Sábado de Dolor 2014

A las 8 de la mañana, un puñado de buenos cofrades iniciaban la frenética actividad del día: colocar las imágenes en sus sitios definitivos, sacar las carrozas, subir cruces y hachones, desmontar elementos procesionales... y, sin solución de continuidad, colocar el Templo para el Acto del Dolor. Es increible el ver a los cofrades realizando esfuerzos que no hacen nunca en su vida diaria, tras el cansancio de toda una intensa Semana Santa. Caras de cansancio pero con un humor y un amor a la Vera Cruz realmente encomiable. Al final de la mañana, la Cofradía invitó a sus esforzados crucitos a un pincho en las Dependencias.

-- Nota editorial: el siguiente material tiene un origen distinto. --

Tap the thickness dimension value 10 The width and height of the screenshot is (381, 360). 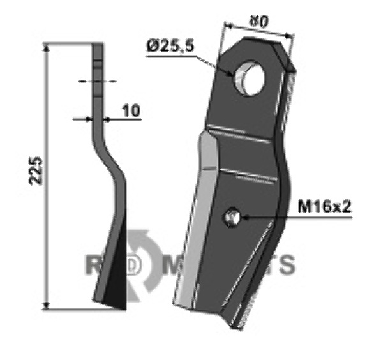point(130,110)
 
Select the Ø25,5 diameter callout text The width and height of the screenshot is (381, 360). point(170,47)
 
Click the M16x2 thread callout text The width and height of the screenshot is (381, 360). point(325,207)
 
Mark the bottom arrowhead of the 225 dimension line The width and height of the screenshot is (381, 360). point(48,304)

El Acto del Ofrecimiento de los Dolores de Valladolid a la Santísima Virgen de la Vera Cruz estuvo a cargo del Ilmo. Sr. Jesús Julio Carnero, Presidente de la Excma. Diputación Provincial de Valladolid. Un discurso sereno y pausado, que el Presidente comenzó con una súplica: "Deja, Señora, que lo haga teniendo presente a todas las mujeres y hombres de nuestros pueblos. Deja que hoy vengan a ofrecerte su dolor a la ciudad. Deja que la ciudad y los pueblos seamos provincia, provincia de Valladolid en Ti y contigo, Señora del Dolor". Siguieron palabras cercanas, directas, emotivas: "el dolor de quien pierde su trabajo y también el dolor de quien no llega a tenerlo", "las cruces de cada día". Terminado el Acto, el Sr. Presidente, "con una paciencia franciscana" propia de nuestra Penitencial, firmó todos y cada uno de los pergaminos de las decenas de particiapntes que se lo pidieron, asi como redactó unas sentidad palabras en nuestro libro de honor, recibiendo de nuestro Alcalde Presidente un cuadro con el retrato de la Madre Dolorosa

Al Acto, presidido por el Excmo. y Rvdmo. Sr. Arzobispo, acudieron múltiples autoridades, centros de dolor, cofradías, casas regionales y pueblo fiel, que abarrotaron en el Templo y pusieron un impresionate marco de flores a la Virgen Dolorosa.

A las 11 de la noche, la Misa de Misas, la Vigilia Pascual, con todos sus rituales: bendición del fuego en el Atrio, encendido del Cirio Pascual, entrada en la Iglesia con las luces apagadas... Cuatro lecturas. Un momento significativo: el cambio de los cofrades de sus guantes negros de luto por los blancos tras el Gloria. Bendición del agua. Y finalizada la misa, felicitaciones de Pascua ente todos los asistentes.

Un año más, hemos cumplido con nuestro deber de cofrades y el Señor ha resucitado ¡¡¡ALELUYA!!!